▶ TUGAS LATIHAN:
- A) Dalam teks tentang pendidikan, sistem pendidikan Freire disebut berasas filsafat apa?
- B) Ketik ulang bagian teks tentang pendidikan mulai dari "Agak berbeda dengan" sampai "filsafat tutwuri handayani.", termasuk kata-kata penutup itu.
- C) Lanjutkan teks tentang pendidikan setelah kalimat terakhirnya.

▶ TEKS BACAAN:
++++++
Bagaimanapun, kelima kecenderungan baru itu kurang efektif dan kurang memadai karena terpaku pada refleksi dan modifikasi peranan guru dalam kelas atau sekolah, seakan- akan sekolah ialah sesuatu yang abstrak, suatu lembaga yang terisolasi dari berbagai pengaruh. Padahal, sekolah dikondisikan oleh lingkungan sosio-historis, oleh struktur sosial dan budaya, oleh berbagai institusi lain di luar sekolah. Dalam seluruh jalinan itulah sekolah mendapat tempat dan fungsinya. Justru karena itu pula sistem pendidikan hanya akan menjadi kambing hitam yang pantas dikasihani manakala kesadaran bahwa sekolah dikondisikan secara struktural dibenamkan ke bawah permukaan telaga sosial yang semu tenang.

“Tutwuri Handayani”

Agak berbeda dengan Illich dan Reimer, Freire tidak terutama menggugat sistem persekolahan, melainkan lebih memberi sosok jelas bagi program pendidikan yang menjawab masalah (La Belle, 1976). Dalam berbagai bukunya, Freire mengungkapkan sistem pendidikannya yang sungguh-sungguh berasas filsafat tutwuri handayani.
++++++
▶ CUPLIKAN DATA:
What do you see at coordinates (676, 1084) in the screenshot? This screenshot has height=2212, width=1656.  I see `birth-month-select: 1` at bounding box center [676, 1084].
++++++
▶ JAWABAN:
- A) Filsafat tutwuri handayani.

- B)
Agak berbeda dengan Illich dan Reimer, Freire tidak terutama menggugat sistem persekolahan, melainkan lebih memberi sosok jelas bagi program pendidikan yang menjawab masalah (La Belle, 1976). Dalam berbagai bukunya, Freire mengungkapkan sistem pendidikannya yang sungguh-sungguh berasas filsafat tutwuri handayani.

- C)
Freire menggariskan perlunya para pendidik bersikap tanpa pamrih, dalam arti tidak memaksakan latar belakang kebudayaan atau pandangan dunia dari kelas sosialnya sendiri. Kata-kata kunci atau tema-tema pendidikan perlu digali dari dunia tematis wong cilik atau terdidik sendiri sehingga kata-kata yang mereka ucapkan adalah kata-kata sejati, bukan mantra-mantra dari luar yang sekadar harus dilafalkan.

Pendidikan ialah problem posing education, bukan sekadar pendidikan gaya bank, dimana pendidik menyuapkan pemecahan masalah kepada terdidik (problem solving). Malah dalam salah satu makalahnya, Freire dengan bahasa profetis mengatakan bahwa para pendidik mesti “mati” (meninggalkan prasangka dan pamrih elitisnya) untuk mengalami “paskah”, yaitu “dibangkitkan bersama dengan” para peserta didik. Pendidikan tidak boleh jatuh menjadi “bimbingan dan pengarahan” (atau “ekstensi” dalam istilah Freire), karena hal itu hanya akan mengingkari situasi gnoseologis (atau epistemologis) sejati.

Pengetahuan sejati tumbuh dari dialog antarsubjek (model hubungan antarmanusia menurut Marcel atau Buber), bukan antara subjek dengan objek (model hubungan antarmanusia menurut Sartre). Dari pihak guru, pendidik atau katakanlah pemimpin masyarakat, diharapkan adanya sikap tutwuri handayani sebagai salah satu sikap yang mutlak perlu.

Teori dan metode pendidikan Freire sebenarnya juga sarat dengan nilai-nilai religius, kemanusiaan, percaya diri sebagai suatu bangsa, kerakyatan, dan keadilan sosial. Meskipun tak perlu diingkari, bahwa aspek tertentu dari sosialisme ilmiah memang merupakan salah satu inspirasi bagi teori dan metode pendidikan Freire, tetapi bukannya tanpa perbedaan yang tajam pula.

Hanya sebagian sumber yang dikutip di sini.